CHICAGO (AP) — Jussie Smollett took the witness stand Monday at his trial where he is facing charges accusing him of staging a racist, anti-gay attack on himself and lying to Chicago police about it.
The former actor from the TV show “Empire” was testifying Monday as the trial entered its second week and neared a finish. Two brothers testified last week that Smollett, who is gay and Black, orchestrated the hoax to get publicity. They said he paid them to fake the January 2019 attack in downtown Chicago.
Smollett’s attorneys argued the attack was real and that the brothers made up the story about a hoax then asked Smollett for $1 million each to not testify against him at trial.
The charges carry a possible sentence of three years in prison, though legal experts say the 39-year-old Smollett is more likely to get probation and be ordered to perform community service.
Jussie Smollett has maintained he was attacked in downtown Chicago in January 2019 by supporters of then-President Donald Trump, a report that ignited political and ideological divisions around the country. But special prosecutor Dan Webb said the actor recruited two brothers to help him carry out the fake attack, then reported it to Chicago police, who classified it as a hate crime and spent 3,000 staff hours on the investigation.
“When he reported the fake hate crime that was a real crime,” said Webb, who was named as special prosecutor after Cook County State’s Attorney Kim Foxx’s office dropped the original charges filed against Smollett. A new indictment was returned in 2020.
Smollett’s career could take center stage. Prosecutors could make the same point that then-Police Superintendent Eddie Johnson made when he announced Smollett’s arrest in 2019: that Smollett thought the attack would win him more fame and a pay raise.
"Mr. Smollett is the one that orchestrated this crime," police say. "He has to be accountable for what he did."
Smollett maintains his innocence. pic.twitter.com/TuRvyKbBqp
— Washington Examiner (@dcexaminer) February 21, 2019
Earlier Monday, security guard Anthony Moore said that around the time of the alleged assault, he saw a person on the ground at the end of the block and two men running, one of whom was white. Moore said he told police what he saw, but when he was later questioned by the special prosecutor he felt pressured to change his story. Moore testified that he signed a statement that said the person was “possibly” a Black man, but that he felt “pressure and threatened to put something out there that I didn’t see.”
Under cross-examination, Moore said he only saw the man for one to two seconds. He also said he thought the men were fooling around, and that the two men were laughing as they ran by him.
Prosecutors say Smollett staged the attack because he was unhappy with the “Empire” studio’s response to hate mail he received.
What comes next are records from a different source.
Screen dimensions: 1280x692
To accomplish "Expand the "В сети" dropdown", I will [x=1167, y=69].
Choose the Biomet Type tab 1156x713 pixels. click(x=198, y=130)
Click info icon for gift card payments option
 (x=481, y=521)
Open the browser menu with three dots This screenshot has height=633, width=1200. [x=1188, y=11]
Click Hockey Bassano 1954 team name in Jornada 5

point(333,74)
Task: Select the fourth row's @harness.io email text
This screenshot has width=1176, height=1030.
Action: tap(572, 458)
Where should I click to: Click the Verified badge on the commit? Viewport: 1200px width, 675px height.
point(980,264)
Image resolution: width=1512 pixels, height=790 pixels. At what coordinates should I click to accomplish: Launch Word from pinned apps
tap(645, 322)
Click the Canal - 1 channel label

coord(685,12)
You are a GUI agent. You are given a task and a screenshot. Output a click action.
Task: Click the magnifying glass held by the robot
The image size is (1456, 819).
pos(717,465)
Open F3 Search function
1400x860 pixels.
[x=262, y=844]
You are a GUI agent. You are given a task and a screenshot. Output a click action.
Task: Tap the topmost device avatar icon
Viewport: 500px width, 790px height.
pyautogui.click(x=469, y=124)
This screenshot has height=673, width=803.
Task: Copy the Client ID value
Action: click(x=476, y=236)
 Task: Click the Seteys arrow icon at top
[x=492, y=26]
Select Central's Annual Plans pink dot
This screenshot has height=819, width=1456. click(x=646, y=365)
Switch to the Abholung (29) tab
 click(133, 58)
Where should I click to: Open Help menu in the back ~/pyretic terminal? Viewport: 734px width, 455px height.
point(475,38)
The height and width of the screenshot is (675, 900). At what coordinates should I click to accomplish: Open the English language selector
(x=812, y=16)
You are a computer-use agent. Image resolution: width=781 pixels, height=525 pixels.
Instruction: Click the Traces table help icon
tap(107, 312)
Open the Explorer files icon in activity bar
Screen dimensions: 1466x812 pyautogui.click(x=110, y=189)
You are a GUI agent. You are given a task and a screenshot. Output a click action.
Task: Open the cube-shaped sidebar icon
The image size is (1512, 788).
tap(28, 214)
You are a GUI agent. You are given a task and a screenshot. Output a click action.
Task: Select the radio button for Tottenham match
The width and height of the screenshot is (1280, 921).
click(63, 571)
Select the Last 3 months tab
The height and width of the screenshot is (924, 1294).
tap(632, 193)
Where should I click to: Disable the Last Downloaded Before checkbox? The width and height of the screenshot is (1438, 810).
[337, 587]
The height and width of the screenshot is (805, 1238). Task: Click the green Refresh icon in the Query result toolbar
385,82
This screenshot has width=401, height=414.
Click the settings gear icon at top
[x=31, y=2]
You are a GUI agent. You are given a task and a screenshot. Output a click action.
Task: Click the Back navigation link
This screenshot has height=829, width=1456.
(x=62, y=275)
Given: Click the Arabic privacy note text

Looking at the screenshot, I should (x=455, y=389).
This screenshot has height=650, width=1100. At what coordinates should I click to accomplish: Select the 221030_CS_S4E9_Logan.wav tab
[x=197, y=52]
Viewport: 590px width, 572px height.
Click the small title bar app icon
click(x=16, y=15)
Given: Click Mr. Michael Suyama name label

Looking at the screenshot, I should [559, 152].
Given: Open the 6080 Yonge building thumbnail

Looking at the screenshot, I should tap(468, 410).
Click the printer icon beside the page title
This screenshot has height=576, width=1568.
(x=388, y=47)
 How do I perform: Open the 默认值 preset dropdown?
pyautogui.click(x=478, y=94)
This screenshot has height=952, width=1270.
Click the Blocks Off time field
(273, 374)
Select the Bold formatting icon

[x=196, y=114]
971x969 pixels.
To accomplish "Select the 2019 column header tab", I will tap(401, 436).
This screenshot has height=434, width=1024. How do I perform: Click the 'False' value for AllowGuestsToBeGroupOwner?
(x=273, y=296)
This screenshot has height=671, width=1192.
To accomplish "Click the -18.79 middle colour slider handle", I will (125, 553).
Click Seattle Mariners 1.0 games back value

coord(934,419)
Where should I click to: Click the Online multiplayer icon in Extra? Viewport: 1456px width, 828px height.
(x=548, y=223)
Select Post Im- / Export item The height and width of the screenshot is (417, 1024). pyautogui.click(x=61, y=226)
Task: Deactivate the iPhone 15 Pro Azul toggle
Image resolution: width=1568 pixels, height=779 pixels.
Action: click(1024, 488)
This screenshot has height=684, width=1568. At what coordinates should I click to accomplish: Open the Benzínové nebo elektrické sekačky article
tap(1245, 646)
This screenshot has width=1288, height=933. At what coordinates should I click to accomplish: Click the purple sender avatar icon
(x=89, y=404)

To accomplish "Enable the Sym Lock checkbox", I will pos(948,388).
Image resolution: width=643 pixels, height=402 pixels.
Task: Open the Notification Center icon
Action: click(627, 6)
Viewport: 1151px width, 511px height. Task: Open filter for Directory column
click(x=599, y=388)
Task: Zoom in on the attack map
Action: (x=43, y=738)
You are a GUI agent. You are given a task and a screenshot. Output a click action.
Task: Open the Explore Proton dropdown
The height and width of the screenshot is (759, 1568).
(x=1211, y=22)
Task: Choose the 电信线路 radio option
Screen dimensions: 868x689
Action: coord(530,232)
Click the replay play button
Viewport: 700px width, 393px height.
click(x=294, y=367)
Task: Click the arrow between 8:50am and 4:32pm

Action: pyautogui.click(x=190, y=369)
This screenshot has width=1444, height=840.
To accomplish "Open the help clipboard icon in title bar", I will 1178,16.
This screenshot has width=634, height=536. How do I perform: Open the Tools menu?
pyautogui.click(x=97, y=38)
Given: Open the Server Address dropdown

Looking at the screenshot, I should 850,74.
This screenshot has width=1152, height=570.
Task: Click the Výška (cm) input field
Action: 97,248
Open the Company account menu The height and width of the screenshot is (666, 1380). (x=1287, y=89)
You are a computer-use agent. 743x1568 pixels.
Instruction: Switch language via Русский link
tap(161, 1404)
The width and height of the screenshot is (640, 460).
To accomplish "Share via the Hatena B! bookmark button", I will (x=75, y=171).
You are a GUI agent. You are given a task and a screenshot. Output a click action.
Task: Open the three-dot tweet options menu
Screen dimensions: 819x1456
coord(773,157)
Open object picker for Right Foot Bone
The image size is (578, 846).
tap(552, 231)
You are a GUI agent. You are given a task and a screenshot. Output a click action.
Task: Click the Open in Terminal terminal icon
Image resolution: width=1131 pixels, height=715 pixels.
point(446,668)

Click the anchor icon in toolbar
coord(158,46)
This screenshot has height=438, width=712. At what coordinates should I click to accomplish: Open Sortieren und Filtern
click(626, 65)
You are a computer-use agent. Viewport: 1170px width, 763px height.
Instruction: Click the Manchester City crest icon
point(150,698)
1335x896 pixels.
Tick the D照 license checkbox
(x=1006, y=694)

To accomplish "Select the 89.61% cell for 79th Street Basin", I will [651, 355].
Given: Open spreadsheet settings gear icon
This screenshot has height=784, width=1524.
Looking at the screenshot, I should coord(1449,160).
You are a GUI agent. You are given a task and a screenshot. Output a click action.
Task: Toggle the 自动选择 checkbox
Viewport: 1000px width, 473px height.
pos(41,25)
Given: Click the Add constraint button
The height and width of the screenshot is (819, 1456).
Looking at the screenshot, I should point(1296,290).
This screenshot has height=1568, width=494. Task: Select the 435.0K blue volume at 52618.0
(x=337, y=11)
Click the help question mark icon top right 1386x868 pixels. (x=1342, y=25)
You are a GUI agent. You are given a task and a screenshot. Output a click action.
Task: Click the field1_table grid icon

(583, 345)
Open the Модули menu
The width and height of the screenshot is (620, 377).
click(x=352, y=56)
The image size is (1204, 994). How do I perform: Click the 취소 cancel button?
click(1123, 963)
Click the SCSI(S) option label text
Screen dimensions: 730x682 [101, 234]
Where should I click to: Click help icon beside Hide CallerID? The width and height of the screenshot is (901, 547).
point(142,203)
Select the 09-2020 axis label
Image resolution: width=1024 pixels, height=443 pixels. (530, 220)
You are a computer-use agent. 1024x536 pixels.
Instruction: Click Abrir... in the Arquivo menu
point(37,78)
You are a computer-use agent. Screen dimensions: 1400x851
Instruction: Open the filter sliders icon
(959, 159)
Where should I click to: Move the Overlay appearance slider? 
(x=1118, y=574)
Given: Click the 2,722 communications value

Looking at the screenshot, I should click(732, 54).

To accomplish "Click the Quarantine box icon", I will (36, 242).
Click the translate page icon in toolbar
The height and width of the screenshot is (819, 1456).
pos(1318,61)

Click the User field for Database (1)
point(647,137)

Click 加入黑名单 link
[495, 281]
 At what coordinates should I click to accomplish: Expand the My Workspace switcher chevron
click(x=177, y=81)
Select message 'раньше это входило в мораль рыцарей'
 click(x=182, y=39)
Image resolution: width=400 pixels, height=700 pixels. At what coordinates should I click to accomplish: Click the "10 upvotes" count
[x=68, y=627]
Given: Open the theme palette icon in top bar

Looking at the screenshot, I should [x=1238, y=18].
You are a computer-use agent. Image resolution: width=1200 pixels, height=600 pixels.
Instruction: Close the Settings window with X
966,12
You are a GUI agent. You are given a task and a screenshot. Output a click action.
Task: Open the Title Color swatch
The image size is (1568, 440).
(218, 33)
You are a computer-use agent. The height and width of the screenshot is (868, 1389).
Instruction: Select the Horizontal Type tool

The letter including a drawing of a stick figure hanging by a noose, with a gun pointed at it, and the word “MAGA” — an apparent reference to then-President Donald Trump’s slogan, “Make America Great Again.” The Osundairo brothers testified that Smollett told them to yell “this is MAGA country” during the fake assault.
Brett Mahoney, who produced “Empire” in Chicago, testified that Smollett called him after the hate mail was sent to the set.
“We were obviously all very upset about the letter,” Mahoney said, adding that law enforcement was contacted and the letter turned over to authorities. He said Smollett agreed to added on-set security, but didn’t want anyone following him home because he felt it was too intrusive.
Smollett, 39, is charged with six counts of felony disorderly conduct for making what prosecutors say was a false police report about the alleged attack — one count for each time he gave a report — to three different officers. The class 4 felony carries a prison sentence of up to three years, but experts have said if Smollett is convicted he likely would be placed on probation and ordered to perform community service.